[WORK REQUIRED] Below are the records; copy each line in them that holds the word "checkbox".

Collected data entries:
*-*-*
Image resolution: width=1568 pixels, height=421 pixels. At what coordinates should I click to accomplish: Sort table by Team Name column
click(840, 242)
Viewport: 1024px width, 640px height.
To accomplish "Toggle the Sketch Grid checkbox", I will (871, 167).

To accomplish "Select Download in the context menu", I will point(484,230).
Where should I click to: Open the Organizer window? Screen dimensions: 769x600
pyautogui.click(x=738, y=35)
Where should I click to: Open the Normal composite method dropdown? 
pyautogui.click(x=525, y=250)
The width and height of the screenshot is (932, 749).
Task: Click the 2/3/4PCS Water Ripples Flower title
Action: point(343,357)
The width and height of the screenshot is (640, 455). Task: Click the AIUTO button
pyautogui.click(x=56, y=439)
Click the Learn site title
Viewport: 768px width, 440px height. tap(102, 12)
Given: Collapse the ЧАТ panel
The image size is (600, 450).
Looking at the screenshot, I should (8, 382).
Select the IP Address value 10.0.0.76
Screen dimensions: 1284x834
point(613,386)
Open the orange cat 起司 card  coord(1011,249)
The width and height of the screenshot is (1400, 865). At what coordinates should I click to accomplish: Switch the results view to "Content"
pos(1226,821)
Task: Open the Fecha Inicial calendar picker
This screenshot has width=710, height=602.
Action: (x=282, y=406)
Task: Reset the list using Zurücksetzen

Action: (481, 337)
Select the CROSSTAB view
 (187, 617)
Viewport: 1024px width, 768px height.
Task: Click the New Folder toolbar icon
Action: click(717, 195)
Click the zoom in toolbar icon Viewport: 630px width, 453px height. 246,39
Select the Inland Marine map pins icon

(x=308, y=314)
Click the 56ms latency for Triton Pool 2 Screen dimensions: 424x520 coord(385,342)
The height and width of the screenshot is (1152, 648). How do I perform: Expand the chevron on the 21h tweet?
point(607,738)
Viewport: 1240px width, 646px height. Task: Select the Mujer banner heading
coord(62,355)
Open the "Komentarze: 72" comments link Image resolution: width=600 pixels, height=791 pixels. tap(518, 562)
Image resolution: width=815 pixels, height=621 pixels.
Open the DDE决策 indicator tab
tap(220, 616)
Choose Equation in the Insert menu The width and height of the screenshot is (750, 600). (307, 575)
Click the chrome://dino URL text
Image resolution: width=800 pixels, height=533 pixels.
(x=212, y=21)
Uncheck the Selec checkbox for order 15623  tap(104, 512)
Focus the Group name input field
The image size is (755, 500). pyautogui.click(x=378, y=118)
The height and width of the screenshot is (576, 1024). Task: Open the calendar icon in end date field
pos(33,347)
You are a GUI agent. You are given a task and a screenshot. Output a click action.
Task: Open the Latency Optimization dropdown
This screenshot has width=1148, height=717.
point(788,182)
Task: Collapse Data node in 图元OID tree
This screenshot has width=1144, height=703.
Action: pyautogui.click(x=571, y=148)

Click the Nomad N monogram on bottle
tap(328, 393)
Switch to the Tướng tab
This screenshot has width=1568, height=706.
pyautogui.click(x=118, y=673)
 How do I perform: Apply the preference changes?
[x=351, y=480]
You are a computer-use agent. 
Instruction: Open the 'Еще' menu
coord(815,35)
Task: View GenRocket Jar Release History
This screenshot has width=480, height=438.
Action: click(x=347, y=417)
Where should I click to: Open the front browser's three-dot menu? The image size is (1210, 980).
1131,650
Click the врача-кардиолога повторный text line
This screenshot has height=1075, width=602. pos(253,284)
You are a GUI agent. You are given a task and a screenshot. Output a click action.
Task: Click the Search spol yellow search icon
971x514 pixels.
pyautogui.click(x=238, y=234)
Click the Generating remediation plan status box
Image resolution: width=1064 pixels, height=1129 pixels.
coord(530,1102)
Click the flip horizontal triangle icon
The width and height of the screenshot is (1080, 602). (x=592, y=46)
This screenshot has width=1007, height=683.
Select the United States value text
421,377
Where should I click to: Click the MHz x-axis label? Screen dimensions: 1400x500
*-*-*
[FINISHED TASK]
To accomplish "Toggle the Sketch Grid checkbox", I will (871, 167).
Uncheck the Selec checkbox for order 15623  tap(104, 512)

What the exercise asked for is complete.